The activity was conducted by Prof. Emanuela Todeva, Vice President of Triple Helix Association and had the collaboration of several distinguished scholars and professionals, including Dr. Emanuele Fiore, from the Italian national research council, Dimitri Corpakis, Senior Research Fellow; Former EU Official Innovation and Public Policy, György Kovács, attorney at law and senior lecturer at the Pázmány Péter Catholic University and Michele Coletti, Associate Professor at Grenoble Ecole de Management.
This session was based on this strategy game for scenario planning, which followed the topic of management of Intellectual Property Rights (IPR) and technology transfer practice. In the first part of the session, Prof. Emanuela explained how this scenario game is normally played. It involves imagining the future and role-playing. The participants should imagine what actors and factors will be at play in the future regarding IPR and technology transfer as well as what the main challenges will be. Role-playing will occur because participants are supposed to base their stands on six different characters, represented by different hat colors.

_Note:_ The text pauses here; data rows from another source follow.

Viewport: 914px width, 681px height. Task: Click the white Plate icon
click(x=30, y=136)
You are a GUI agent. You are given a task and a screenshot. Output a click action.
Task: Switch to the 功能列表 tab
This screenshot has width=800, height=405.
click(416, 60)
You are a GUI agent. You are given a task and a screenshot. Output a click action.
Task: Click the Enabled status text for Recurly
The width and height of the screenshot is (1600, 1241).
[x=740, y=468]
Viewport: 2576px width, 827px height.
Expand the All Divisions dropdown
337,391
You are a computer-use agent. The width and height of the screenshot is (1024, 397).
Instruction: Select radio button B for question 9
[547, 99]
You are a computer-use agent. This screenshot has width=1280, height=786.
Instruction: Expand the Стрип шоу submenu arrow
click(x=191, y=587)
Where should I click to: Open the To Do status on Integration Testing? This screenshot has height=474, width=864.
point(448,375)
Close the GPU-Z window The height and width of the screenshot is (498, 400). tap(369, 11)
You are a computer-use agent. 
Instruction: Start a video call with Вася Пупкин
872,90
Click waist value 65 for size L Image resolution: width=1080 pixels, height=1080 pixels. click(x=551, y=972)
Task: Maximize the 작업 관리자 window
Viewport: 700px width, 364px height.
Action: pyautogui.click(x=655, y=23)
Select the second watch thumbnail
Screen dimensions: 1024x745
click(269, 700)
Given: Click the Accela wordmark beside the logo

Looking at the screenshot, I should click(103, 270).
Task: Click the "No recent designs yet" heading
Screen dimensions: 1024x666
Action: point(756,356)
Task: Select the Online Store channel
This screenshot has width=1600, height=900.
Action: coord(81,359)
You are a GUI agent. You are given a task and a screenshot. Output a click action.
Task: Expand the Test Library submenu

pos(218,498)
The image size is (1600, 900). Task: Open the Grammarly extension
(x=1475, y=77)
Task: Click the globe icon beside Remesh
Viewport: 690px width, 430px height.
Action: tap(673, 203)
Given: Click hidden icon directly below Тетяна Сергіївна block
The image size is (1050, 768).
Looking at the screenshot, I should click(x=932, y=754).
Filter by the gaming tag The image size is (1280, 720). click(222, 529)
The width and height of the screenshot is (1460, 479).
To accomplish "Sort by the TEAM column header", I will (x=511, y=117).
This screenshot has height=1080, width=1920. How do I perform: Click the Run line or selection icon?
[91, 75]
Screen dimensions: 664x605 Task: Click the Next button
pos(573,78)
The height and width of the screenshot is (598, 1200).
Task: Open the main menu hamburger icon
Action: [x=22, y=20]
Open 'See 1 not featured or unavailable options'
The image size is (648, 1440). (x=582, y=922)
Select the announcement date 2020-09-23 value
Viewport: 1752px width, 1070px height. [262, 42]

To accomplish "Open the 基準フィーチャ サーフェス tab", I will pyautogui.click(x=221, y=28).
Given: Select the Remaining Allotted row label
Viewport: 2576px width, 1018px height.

The hats presented by Prof. Emanuela to represent participant’s attitudes in the game
Since the game had to be adapted to the online conference, the other scholars and professionals in the panel prepared their own takes on the scenario game and presented it to the audience, who later joined the conversation. Dimitri Corpakis on his scenario development highlighted the importance of IPR and the need for universities to educate their community on the topic. Dr. Emanuele Fiore added that in his scenario collaboration would play a key role. For Michele Coletti, in the future sustainable development and free innovation paradigms will play crucial roles. György Kovács highlighted, within the topic of IPR, the importance of intellectual property offices to target abusive patenting practices and other unhealthy IP practices.
This session was probably the one that suffered more adaptations to be possible in the online format and this effort made it possible to generate a fruitful discussion and simulation of the scenario game. At the end of the session, Prof. Emanuela Todeva encouraged participants to try similar scenario games in their institutions and study groups.